Written request:
Lay out the lines from the one containing "This screenshot has width=464, height=186." through the last line as a two-column CSV with the headers instruction and response. Give one row per item, holding its text and its answer, each in a single quoted field with line breaks replaced by spaces.
============================================================
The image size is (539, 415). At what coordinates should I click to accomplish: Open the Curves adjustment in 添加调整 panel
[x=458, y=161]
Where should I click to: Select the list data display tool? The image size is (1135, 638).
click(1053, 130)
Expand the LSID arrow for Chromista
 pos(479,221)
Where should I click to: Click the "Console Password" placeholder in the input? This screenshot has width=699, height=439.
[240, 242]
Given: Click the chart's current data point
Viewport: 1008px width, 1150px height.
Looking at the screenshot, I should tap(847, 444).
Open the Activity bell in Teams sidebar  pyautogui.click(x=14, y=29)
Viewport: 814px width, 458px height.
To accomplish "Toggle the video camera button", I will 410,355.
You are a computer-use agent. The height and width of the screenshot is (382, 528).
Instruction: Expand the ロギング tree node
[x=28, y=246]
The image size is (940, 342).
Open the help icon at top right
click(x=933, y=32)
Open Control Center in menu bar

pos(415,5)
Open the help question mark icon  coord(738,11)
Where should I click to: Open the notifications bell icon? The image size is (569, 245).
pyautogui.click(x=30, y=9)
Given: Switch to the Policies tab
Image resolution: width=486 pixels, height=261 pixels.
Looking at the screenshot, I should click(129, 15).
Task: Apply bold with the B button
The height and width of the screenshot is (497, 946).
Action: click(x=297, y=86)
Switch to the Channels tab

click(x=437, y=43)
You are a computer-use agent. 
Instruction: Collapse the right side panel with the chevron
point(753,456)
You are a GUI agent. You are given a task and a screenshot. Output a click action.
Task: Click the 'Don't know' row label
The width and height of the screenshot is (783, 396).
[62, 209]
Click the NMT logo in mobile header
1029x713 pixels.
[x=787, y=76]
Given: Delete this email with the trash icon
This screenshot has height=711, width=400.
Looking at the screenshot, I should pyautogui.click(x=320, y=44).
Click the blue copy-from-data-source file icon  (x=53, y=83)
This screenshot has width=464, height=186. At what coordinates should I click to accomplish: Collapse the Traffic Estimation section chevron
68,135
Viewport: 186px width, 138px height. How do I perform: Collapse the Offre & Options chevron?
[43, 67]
============================================================
Completed exercise:
instruction,response
"This screenshot has width=464, height=186. At what coordinates should I click to accomplish: Collapse the Traffic Estimation section chevron","68,135"
"Viewport: 186px width, 138px height. How do I perform: Collapse the Offre & Options chevron?","[43, 67]"